With occasional reflection on the perpetual absurdity/intrigue of life and society in general.

Monday, February 14, 2022

The Optical Files #23: Outkast - ATLiens (1996)


After Southernplayalisticadillacmuzik, Outkast suddenly found themselves with a lot more money, a lot more prestige, and a responsibility to be stewards of the Southern rap culture. They responded to these circumstances by crafting their debut album's bigger, more colorful, more ambitious (with a whole ass comic book in the liner notes!) little sister, ATLiens. Where its predecessor was fully produced by ONP, Outkast themselves took the helm of 5 out of 15 songs on the new album, & committed themselves to original composition & live instrumentation even more fiercely than before. This is high-profile production work from the duo, including the first 2 singles, "Elevators (Me & You)" & the title track, which are arguably the album's most iconic songs.

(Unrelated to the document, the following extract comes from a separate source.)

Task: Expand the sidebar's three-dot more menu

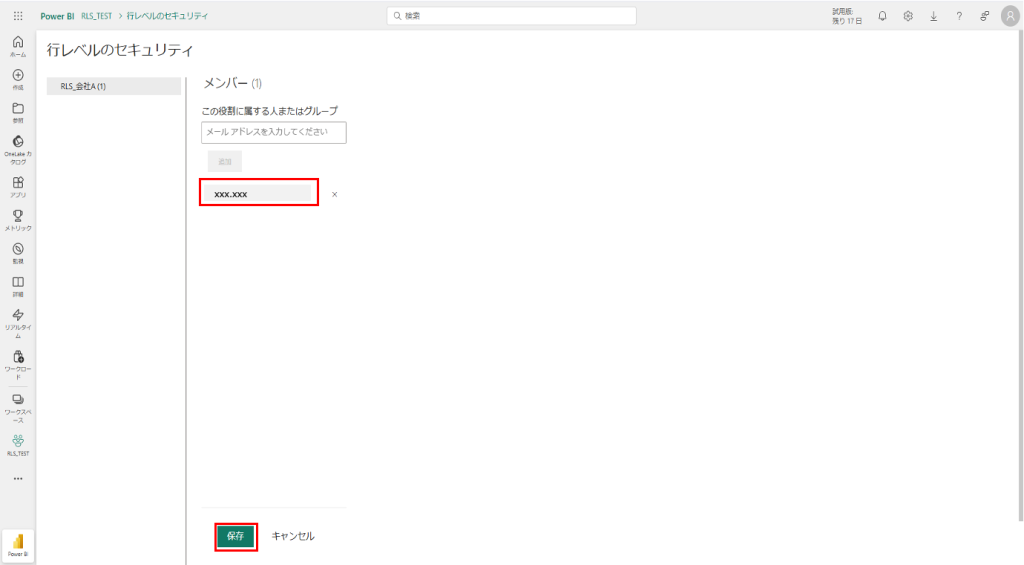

ONP's relative absence here is a mixed blessing. On one hand, all 5 of Outkast's self-produced beats are spacey, trippy, stone-cold classics (my favorite is probably the Dan the Automator-style reverb synth soup of "ATLiens"). On the other thing, there's one thing absent from this album that I've come to expect from Outkast: horns! Everybody knows I love a good horn arrangement, & ONP's are always godly. On ATLiens they only show up as brief stabs through "Decatur Psalm," leaving me with a brass jones so bad I almost have to put on "Spottieottiedopaliscious" after this album finishes to get me back to equilibrium. Otherwise, ONP is in top form here, from the wordless background vocals on "2 Dope Boyz (In a Cadillac)" to the new-agey piano of "13th Floor/Growing Old" to the languid Daniel Lanois-esque guitar on "Millennium" (which contains the album's best bar: 3Stacks's "a monster truck done came & ran over my picket fences"). 

Lyrically, the album is full of gems like that. You can hear Andre's new woke (borderline Hotep?) consciousness developing in songs like "Babylon" & the album closer "Growing Old." The duo makes statements of purpose standing in opposition to consensus reality--as if their group name & album title weren't enough--in songs like "Mainstream," assisted by Goodie Mob members (which back in the early 2000s was my favorite song on the album).

Okay, last & definitely least, let's talk about "Jazzy Belle." Fuck this song. No matter how "woke" Andre got, he never got woke enough to realize that policing women's behavior is none of his damn business. "Jazzy Belle" is 4 straight minutes of slut-shaming & homophobic slurs. It's times like these when I have to remind myself that the guys were barely 21 when this album was made, & god knows I said some equally stupid shit at 21, about women & otherwise. But at what age do boys magically become accountable? (That's a rhetorical question.) Sure, Southernplayalisticadillacmuzik has equally cringey stuff in it, but that album feels like it's made by teenagers--supremely talented teenagers, but still. For better or for worse, ATLiens feels like the work of mature, seasoned artists with critical perspectives, so bullshit like "Jazzy Belle" is much harder to swallow in that context.